Shurtleff walked away from those felony charges just this week. A state judge on Wednesday dismissed the public corruption case against him, some of which was based on his relationship with Johnson. The charges against Swallow remain intact.

Johnson gained renown in his native St. George as a local boy made good.

With a thriving internet business that made him a rich young man, he had plenty of time to pursue his passion for flying helicopters. He often helped with police search-and-rescue efforts in the vast southern Utah desert. In 2010, he flew to earthquake-ravaged Haiti to transport injured victims to hospitals and deliver food to starving people.

"There is a good heart and a good intention in this man that is worth salvaging," Johnson's lawyer, Mary Corporon, told the judge, noting Johnson bought meals for and gave money to homeless people in Pioneer Park.

iWorks offered access to government grant programs to stop foreclosures, pay down debt and cover personal expenses such as utilities, and consumers bought into it at the rate of hundreds of millions of dollars. But many customers who ordered the CDs found they were not as represented and that their credit or debit cards were repeatedly charged for services they didn't sign up for or know about.

Federal prosecutors say iWorks became crippled as waves of credit card chargebacks hit the company, landing Johnson on the Terminated Merchant File list, essentially a blacklist shared between card processors.

To keep the business viable and the money flowing, Johnson began wrapping iWorks in what would ultimately become 37 shell corporations and more than 300 merchant accounts. He used the names of family, friends and employees to set up the accounts, a strategy that prosecutors say was meant to defraud Wells Fargo bank and CardFlex, the card processing company iWorks used.

U.S. Attorney for Utah John Huber called it "a one-of-a-kind crime designed right here in Utah."

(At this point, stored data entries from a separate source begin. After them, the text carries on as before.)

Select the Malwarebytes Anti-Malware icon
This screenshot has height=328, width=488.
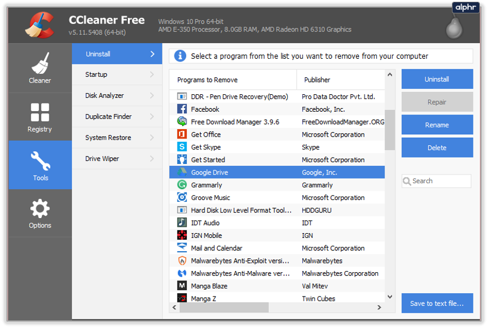(181, 273)
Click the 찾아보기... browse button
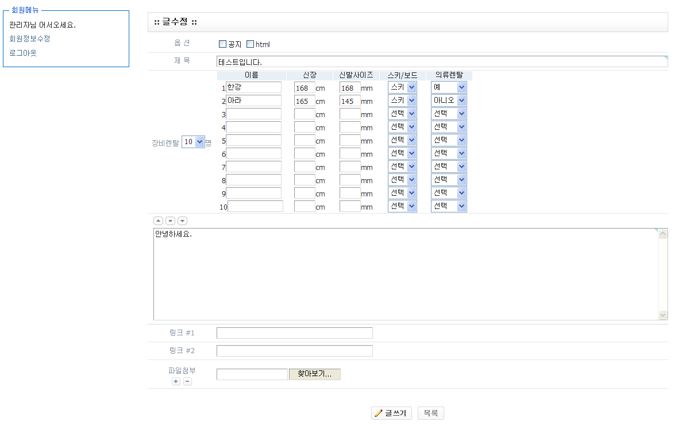 point(314,374)
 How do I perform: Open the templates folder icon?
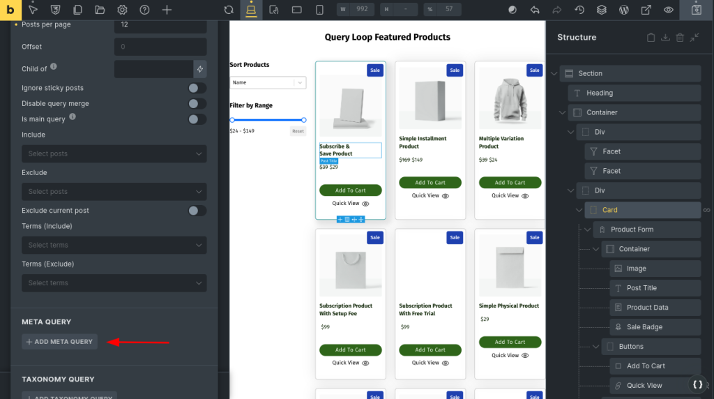click(100, 10)
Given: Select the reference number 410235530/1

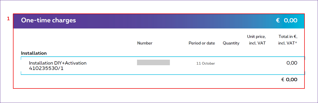Looking at the screenshot, I should [46, 68].
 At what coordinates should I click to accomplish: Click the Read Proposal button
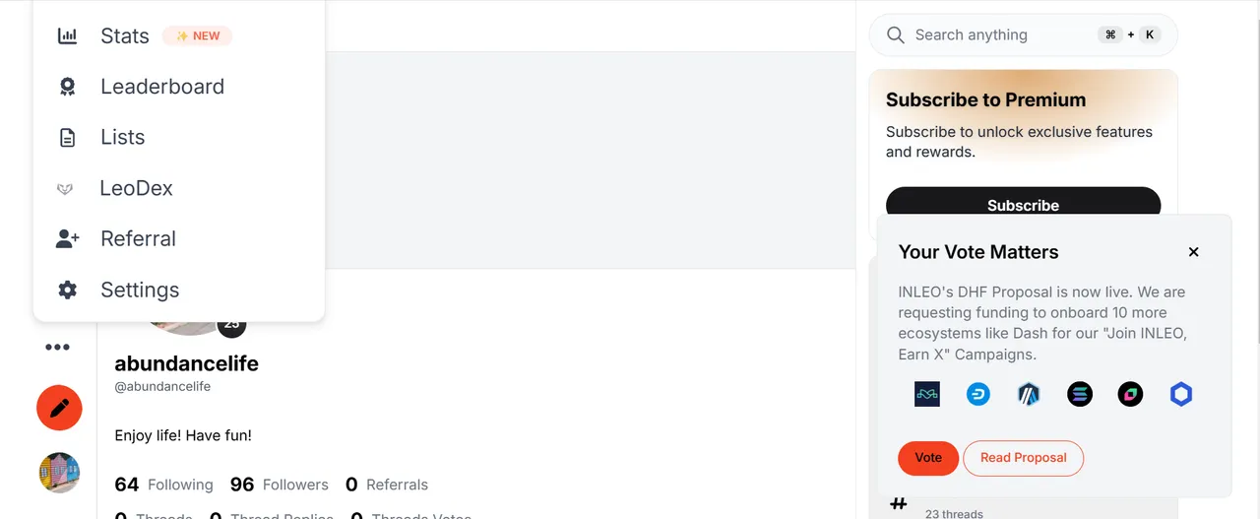point(1023,458)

Johnson argued that he guaranteed his personal wealth to back the accounts, making it clear to Wells Fargo and CardFlex exactly who they were working with. Representatives at CardFlex, he claimed, were not only aware of the plan to prop iWorks up with numerous shell corporations, but consulted with him about it.

From 1 to 86

Johnson was first arrested in June 2011 at the Phoenix airport before he boarded a flight for Costa Rica where he planned to start a helicopter tour company. Prosecutors, who claimed he was trying to flee the country, charged him with a single count of fraud in connection with iWorks. He spent three months in jail until his family and friends put up a $2.8 million property bond to free him.

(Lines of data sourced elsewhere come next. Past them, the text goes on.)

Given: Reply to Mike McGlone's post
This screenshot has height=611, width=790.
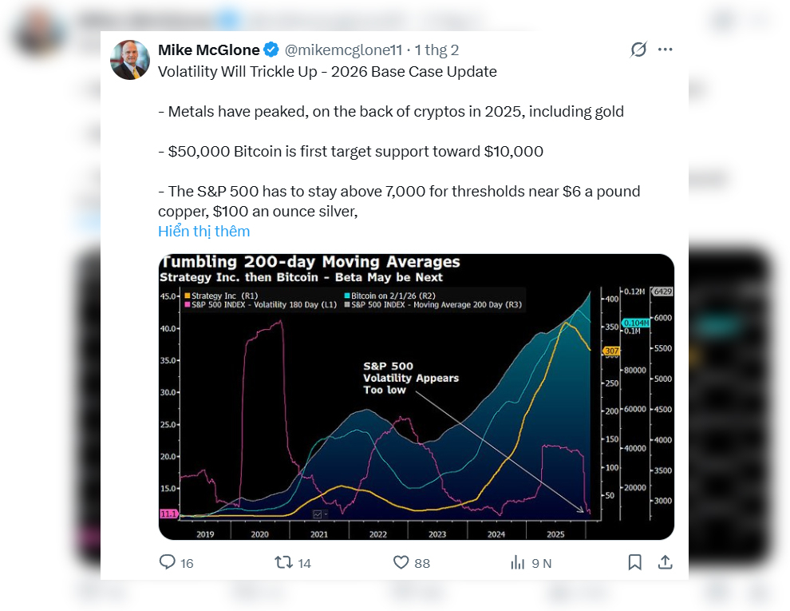Looking at the screenshot, I should tap(167, 562).
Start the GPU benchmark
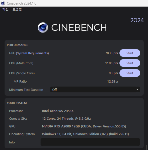Viewport: 148px width, 150px height. pyautogui.click(x=130, y=53)
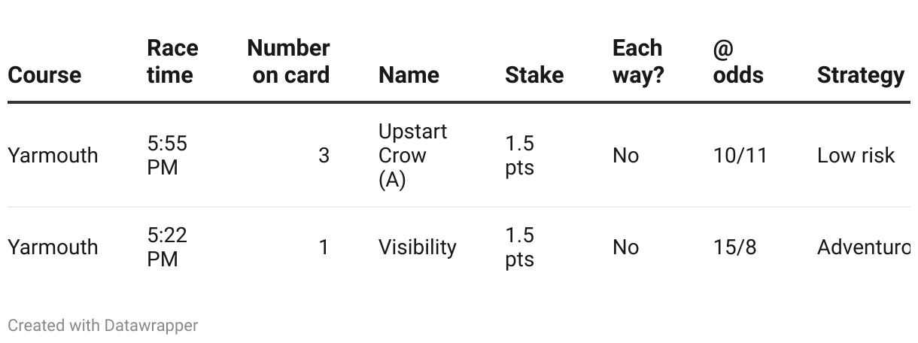Click the 5:22 PM race time cell
This screenshot has height=343, width=918.
coord(167,247)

A plea agreement in January 2013 that likely would have ended in much less prison time unraveled when prosecutors balked at the terms Johnson insisted upon in a bizarre courtroom drama. Johnson wanted a written promise that the government would not go after his family, friends and co-workers as he says prosecutors threatened to do. He also wanted Swallow on the list.

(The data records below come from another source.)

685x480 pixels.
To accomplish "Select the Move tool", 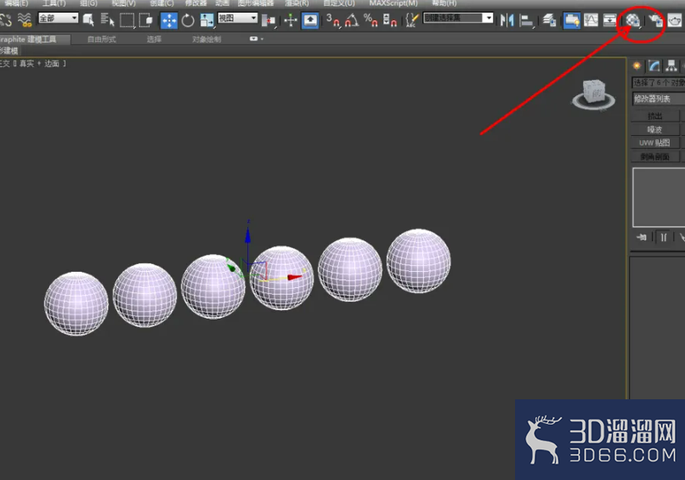I will coord(169,20).
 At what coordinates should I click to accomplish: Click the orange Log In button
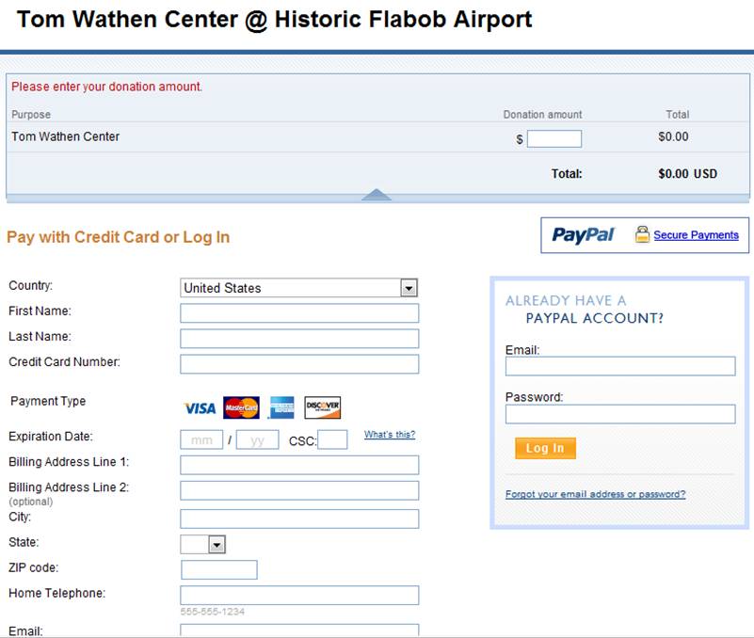point(545,448)
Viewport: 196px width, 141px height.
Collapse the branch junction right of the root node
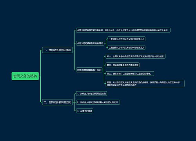40,76
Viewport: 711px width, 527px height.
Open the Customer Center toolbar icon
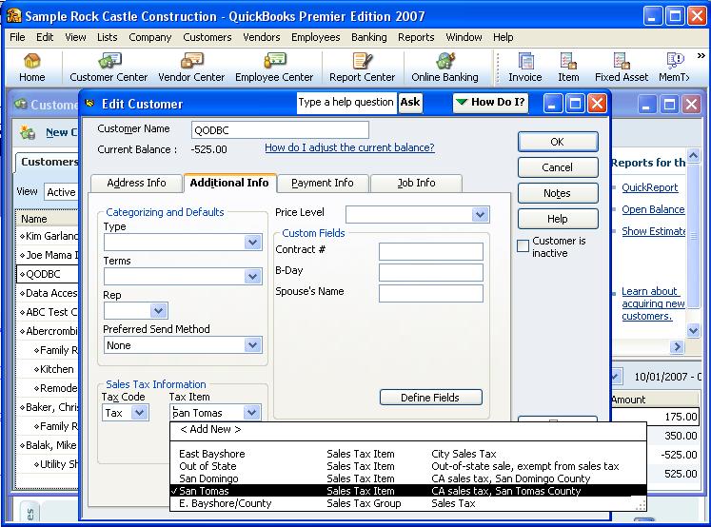tap(109, 68)
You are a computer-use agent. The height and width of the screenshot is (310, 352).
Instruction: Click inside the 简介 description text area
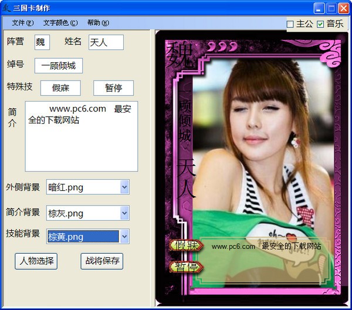[x=81, y=136]
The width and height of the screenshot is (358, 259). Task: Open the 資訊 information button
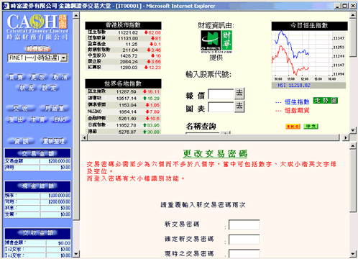point(21,141)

Two months later, the government then slapped Johnson and four iWorks colleagues with an 86-count fraud indictment that appeared to some as vindictive.

Huber said after the hearing that politics didn't enter into the numerous charges against Johnson in the case he described as having a "circus-like atmosphere" that "sucked a lot of energy out of our community."

"This case has nothing to do with John Swallow or Mark Shurtleff. This case stands on its own as an elaborate scheme by an ingenious criminal to profit from and to feed his greed," Huber said.

Two civil cases against Johnson are still pending. The Federal Trade Commission accused him of defrauding iWorks customers of more than $275 million. The FTC seized and sold off his assets including helicopters, airplanes and luxury cars. Porter said in court Friday that a settlement agreement is being finalized.

The Federal Election Commission alleges Johnson and Swallow violated campaign finance laws. The FEC accuses Swallow of arranging for Johnson to make illegal donations to Reid, Shurtleff and Sen. Mike Lee, R-Utah. Regulators claim Johnson contributed to the Shurtleff and Lee campaigns at Swallow's behest.